THE federal cabinet took two correct decisions in its meeting on Wednesday.
One was to send the changes to the net metering policy back to the energy ministry for reconsideration. And the other was to reinstate a tax rebate allowed to researchers and teachers in higher education institutions which everyone was told suddenly in December 2024 had been withdrawn in the budget announced in June 2022.
In both instances, we had a story that was rather typical of how things are done in Pakistan, and how it presents us with a problem to be solved. In the case of the solar policy, the energy ministry literally took the explosive success of their last net metering policy and presented it as a failure, arguing that all the beneficiaries of that policy were “elites” who had become a burden on the power system, and carrying this burden was the main reason that electricity bills had become so expensive.

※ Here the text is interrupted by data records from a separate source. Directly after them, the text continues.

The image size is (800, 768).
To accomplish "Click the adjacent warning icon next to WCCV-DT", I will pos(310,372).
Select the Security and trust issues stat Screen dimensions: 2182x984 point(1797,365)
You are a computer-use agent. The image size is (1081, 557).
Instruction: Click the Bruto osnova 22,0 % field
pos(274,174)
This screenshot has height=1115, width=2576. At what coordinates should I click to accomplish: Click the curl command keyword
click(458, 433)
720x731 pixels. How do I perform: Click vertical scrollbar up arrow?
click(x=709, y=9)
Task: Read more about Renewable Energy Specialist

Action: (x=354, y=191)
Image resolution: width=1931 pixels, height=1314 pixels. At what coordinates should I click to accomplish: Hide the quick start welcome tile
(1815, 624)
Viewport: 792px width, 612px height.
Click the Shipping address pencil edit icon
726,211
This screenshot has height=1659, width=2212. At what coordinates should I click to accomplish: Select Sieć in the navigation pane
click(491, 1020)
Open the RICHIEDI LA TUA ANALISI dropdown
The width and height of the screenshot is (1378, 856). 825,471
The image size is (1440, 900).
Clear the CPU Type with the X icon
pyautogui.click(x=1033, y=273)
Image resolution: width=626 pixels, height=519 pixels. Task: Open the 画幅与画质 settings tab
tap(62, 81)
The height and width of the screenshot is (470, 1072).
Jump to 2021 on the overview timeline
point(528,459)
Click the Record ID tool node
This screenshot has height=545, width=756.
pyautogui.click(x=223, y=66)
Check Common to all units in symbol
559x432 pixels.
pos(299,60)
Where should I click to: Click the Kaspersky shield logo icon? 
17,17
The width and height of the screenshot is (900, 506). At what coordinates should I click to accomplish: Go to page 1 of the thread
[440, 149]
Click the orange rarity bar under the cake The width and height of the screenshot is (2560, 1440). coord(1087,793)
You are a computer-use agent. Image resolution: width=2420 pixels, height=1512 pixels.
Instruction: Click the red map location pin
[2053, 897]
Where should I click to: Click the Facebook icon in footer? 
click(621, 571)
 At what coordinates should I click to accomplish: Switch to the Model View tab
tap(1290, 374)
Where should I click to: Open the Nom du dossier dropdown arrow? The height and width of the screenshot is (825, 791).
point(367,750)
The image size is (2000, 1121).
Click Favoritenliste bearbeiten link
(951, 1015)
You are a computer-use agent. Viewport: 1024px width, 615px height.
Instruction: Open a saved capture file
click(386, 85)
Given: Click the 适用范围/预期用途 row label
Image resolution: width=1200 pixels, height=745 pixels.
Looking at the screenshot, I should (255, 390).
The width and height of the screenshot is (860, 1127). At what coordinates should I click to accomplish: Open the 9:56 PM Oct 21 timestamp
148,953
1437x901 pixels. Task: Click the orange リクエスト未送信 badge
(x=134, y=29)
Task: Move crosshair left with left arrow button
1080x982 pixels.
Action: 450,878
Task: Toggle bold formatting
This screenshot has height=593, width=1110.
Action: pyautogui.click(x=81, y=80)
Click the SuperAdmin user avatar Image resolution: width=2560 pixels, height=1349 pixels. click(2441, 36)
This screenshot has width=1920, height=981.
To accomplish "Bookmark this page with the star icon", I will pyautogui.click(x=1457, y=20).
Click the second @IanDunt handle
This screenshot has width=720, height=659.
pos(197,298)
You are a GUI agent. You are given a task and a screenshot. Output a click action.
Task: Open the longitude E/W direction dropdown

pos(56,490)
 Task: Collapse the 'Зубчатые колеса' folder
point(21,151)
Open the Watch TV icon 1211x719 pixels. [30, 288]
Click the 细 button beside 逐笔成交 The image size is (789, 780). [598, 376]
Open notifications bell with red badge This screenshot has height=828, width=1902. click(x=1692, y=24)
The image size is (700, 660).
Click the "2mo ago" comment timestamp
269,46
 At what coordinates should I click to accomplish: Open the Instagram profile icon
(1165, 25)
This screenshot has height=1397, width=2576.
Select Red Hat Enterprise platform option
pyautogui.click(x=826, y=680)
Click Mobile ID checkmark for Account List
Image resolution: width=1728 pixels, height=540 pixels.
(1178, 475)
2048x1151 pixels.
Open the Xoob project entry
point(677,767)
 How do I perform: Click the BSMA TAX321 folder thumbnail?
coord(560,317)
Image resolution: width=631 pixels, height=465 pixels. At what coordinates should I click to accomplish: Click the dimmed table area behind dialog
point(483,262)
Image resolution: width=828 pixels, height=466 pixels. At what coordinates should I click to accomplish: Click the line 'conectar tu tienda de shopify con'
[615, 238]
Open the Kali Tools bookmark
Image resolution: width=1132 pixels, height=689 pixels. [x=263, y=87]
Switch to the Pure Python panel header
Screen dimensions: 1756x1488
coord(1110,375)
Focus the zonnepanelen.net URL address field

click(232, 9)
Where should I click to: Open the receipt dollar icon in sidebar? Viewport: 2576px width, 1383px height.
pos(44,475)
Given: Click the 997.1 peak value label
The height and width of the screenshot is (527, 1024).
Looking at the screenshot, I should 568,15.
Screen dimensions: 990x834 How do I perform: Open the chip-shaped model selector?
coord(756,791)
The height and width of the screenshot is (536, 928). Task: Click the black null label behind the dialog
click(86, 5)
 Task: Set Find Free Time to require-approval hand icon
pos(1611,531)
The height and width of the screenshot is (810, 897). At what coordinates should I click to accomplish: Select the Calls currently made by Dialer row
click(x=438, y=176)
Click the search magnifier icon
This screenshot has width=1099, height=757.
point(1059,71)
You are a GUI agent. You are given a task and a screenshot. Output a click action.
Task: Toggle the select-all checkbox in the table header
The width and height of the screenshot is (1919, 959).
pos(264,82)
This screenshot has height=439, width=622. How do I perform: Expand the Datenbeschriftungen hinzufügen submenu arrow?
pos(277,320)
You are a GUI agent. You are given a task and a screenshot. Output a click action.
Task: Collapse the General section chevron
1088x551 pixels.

This was a rather odd way to perceive success. One would think if they were able to add something like 7,100 megawatts of power generation capacity without paying anything from the state’s own money it would be a good thing. They said that 283,000 households had availed of the net metering policy, and this number was very small by comparison to the 40 million households on the grid.
The enduring problem here is that this figure — 283,000 — actually needs to rise to 40m, and the question they should have jumped to ask themselves was ‘what’s the best way to get there?’ Instead, they asked ‘how do we stop this?’
All’s well that ends well. But it’s a good idea nonetheless to find lessons to draw from such episodes.
It was something similar with the withdrawal of the tax rebate. I use this as an example because it impacted non-elite incomes, which have been under the anvil in any case as the government struggles to stabilise its fiscal equation, and also because it is illustrative of the way in which our tax bureaucracy has grown accustomed to operating over the decades. All those who run a business of their own have horror stories to share of their experiences with the tax authorities.
In the case of the rebate in question, universities around Punjab received a notice from their higher education department of the provincial government informing that ‘Clause 2, Part III, Second Schedule of the Income Tax Ordinance 2001 has been omitted’ in the Finance Act 2022. The clause covers the rebate enjoyed by teachers and researchers, and other notices served to the universities said that they will have to recover arrears from the previous two years as well.
Now you might surmise that teachers and researchers in Pakistan’s higher education system are not exactly ‘elites’, and undoubtedly many were quite worried that a very steep tax bill is about to be dropped on them for something that nobody even knew about for two years. If the said rebate was withdrawn in 2022, how come everyone was asleep since then and only woke up in December 2024 to start demanding recovery of this tax, along with arrears?
Luckily better sense prevailed. News reports appeared shortly afterwards, citing the finance minister saying the government was asking the IMF for permission to allow this rebate to continue, and by now it appears this permission has been granted and the cabinet has agreed to reintroduce the rebate via some kind of legislative action, either an ordinance or perhaps inclusion in the money bill for the next budget and give it retrospective effect.
All’s well that ends well. But it’s a good idea nonetheless to find lessons to draw from such episodes. Lesson one, the big mistake the energy ministry made was to mismanage the messaging around its net metering policy revision. They cast the beneficiaries of their own policy as a “burden” and presented the explosive growth of solar rooftop generation in the country as a problem to be solved. Instead, the simplest thing to do was to say ’our net metering policy has been a massive success, we have seen explosive growth in the adoption of clean, green solar rooftop generation as a result of it, and the cost of one unit of solar power has dropped massively.
Now the government wishes to pass the benefit of this price drop to the people, and the revised net metering policy will ensure this by aligning the net metering rate with the tariff paid to commercial, utility scale providers since last year’.
It’s one important rule of running policy: own your success! Don’t badmouth the beneficiaries of your own policy! If someone has benefited from your policy, present it as a benefit for the country, and present the revision you are seeking to make as the next step in the whole process of ‘going green’.
But our power sector bureaucrats are busy solving the wrong problem. Instead, they made the energy minister go public about his ‘fixed costs’, and made him present their transmission and distribution losses as a problem that the public needs to pay for. It is not the obligation of power consumers to pay for the minister’s ‘fixed costs’ or to carry his losses, especially if there is an alternative available to us.
Likewise the tax rebate. It is good that the cabinet and the IMF agreed to bring it back. But the suddenness with which it was discovered that this rebate is “omitted” and notices started being served on universities speaks to how a predatory culture has taken root in the tax bureaucracy.
How could they think they could simply serve these notices and start collecting taxes without raising very important questions about their own professionalism and competence? It is this impunity within which the tax officialdom operates and which presents a problem here. Both episodes are solved, for now, but let’s hope the higher-ups in the respective bureaucracies and their ministers will deign to derive some lessons from them. Taxpayers and power consumers are not lambs to be fleeced at will.
The writer is a business and economy journalist.